→ **EXERCISE DIRECTIONS**
Your copy should run exactly from the line containing "Where should I click to: Open the" to the last line of the entries below, and it should include no pictures.

(THE DATA)

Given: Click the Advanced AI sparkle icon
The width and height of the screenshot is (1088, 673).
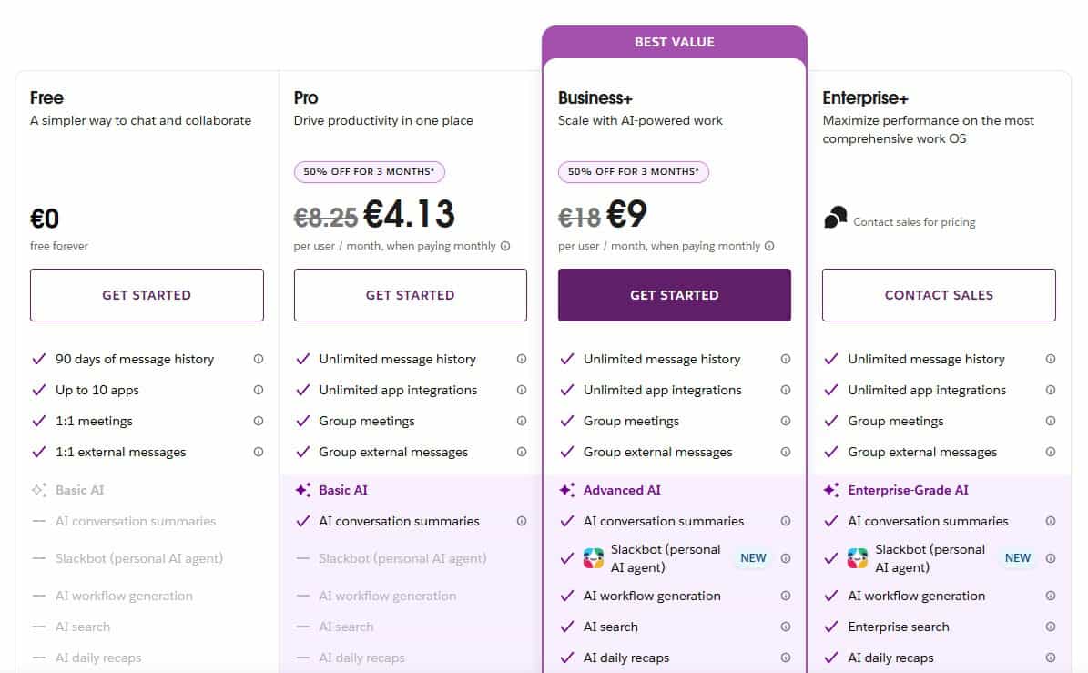Looking at the screenshot, I should [x=568, y=489].
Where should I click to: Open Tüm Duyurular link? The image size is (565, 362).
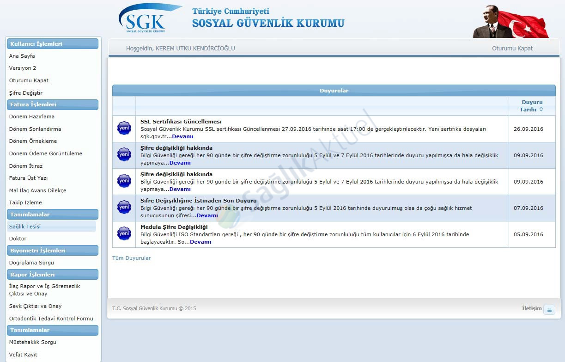click(x=131, y=258)
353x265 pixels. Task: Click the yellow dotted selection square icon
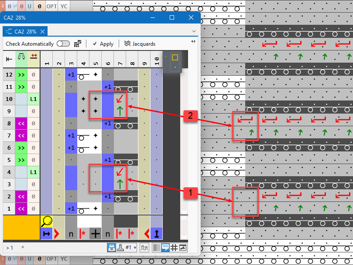[x=175, y=57]
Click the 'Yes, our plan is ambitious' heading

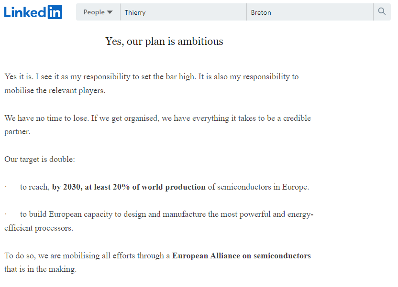coord(164,42)
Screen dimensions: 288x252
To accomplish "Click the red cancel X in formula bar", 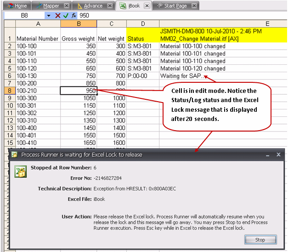I will pos(58,15).
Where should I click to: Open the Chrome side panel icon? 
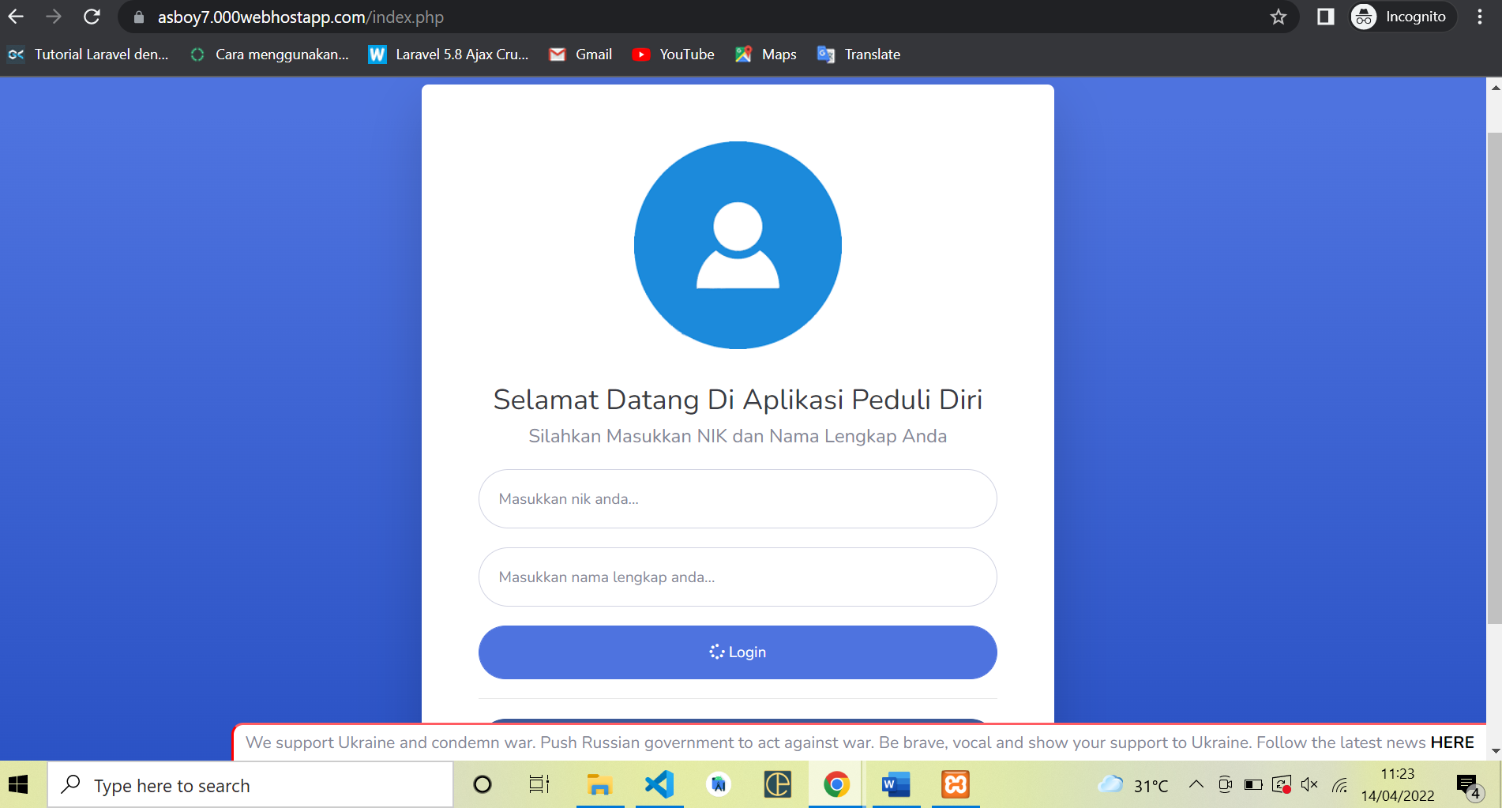coord(1325,17)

(End THE DATA)

→ **RESPONSE TO THE TASK**
Where should I click to: Open the Chrome side panel icon? 
coord(1325,17)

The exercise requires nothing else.